Problem details — Only the lines holding "dropdown" are wanted; find them in the listing and return each one.

========

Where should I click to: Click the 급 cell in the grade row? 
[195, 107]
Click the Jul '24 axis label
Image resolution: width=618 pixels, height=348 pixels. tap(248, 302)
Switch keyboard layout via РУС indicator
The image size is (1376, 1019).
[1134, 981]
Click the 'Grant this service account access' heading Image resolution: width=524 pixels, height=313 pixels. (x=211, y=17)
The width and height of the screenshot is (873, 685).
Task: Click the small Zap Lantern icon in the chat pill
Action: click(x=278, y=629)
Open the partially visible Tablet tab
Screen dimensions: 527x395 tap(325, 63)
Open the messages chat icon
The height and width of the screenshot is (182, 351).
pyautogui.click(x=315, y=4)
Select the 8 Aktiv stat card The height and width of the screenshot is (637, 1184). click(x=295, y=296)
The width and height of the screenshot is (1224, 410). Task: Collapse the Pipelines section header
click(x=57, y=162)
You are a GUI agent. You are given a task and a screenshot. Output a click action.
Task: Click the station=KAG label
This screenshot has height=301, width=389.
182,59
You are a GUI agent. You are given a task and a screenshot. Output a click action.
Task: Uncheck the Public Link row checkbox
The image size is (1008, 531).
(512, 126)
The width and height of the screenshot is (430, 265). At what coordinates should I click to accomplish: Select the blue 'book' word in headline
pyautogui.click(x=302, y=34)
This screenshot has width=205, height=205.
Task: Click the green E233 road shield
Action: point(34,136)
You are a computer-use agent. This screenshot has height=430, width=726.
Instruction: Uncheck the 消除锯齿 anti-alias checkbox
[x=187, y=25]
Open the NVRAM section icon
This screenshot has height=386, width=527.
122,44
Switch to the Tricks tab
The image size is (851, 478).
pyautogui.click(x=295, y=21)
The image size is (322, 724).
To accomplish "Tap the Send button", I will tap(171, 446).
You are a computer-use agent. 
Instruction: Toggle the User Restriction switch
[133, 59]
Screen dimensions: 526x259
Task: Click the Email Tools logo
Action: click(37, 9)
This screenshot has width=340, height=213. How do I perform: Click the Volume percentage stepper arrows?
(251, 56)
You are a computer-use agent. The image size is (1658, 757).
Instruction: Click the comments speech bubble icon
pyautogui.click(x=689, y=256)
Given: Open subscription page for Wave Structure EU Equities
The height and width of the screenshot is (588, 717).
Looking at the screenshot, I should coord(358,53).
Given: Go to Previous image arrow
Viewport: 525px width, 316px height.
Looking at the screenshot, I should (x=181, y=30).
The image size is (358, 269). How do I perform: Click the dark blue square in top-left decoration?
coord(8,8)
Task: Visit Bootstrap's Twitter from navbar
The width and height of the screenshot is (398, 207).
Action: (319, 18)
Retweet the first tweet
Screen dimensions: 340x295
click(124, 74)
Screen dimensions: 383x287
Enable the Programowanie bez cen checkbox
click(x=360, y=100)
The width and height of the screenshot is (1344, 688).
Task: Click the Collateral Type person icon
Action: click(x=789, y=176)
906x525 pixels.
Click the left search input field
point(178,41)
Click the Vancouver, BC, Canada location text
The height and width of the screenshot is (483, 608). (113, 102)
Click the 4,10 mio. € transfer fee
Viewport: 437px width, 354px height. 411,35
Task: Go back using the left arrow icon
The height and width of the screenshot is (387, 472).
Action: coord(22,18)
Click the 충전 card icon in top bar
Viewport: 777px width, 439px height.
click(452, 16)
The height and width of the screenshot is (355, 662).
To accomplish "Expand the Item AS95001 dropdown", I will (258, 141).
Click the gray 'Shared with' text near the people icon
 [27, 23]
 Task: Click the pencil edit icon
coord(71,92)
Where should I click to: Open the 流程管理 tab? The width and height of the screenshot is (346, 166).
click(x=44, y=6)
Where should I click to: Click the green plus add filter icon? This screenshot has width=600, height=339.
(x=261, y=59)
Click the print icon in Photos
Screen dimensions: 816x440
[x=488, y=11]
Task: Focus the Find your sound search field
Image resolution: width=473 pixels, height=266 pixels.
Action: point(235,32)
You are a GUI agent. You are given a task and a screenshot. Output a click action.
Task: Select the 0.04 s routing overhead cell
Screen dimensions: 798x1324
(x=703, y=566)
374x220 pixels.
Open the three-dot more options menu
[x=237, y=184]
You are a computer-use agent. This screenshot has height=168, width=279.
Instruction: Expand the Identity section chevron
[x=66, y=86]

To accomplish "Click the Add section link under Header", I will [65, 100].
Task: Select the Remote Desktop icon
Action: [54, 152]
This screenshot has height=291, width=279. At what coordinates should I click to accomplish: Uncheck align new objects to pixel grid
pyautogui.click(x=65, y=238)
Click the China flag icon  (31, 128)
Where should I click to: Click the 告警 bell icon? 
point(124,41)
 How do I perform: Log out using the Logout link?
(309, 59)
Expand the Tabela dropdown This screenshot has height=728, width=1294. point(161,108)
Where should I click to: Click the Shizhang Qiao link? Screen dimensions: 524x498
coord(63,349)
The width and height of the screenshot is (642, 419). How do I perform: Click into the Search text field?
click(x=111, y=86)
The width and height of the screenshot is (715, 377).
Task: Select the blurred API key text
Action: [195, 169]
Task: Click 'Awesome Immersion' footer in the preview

========

Finished exercise —
To accomplish "Expand the Item AS95001 dropdown", I will (258, 141).
Expand the Tabela dropdown This screenshot has height=728, width=1294. point(161,108)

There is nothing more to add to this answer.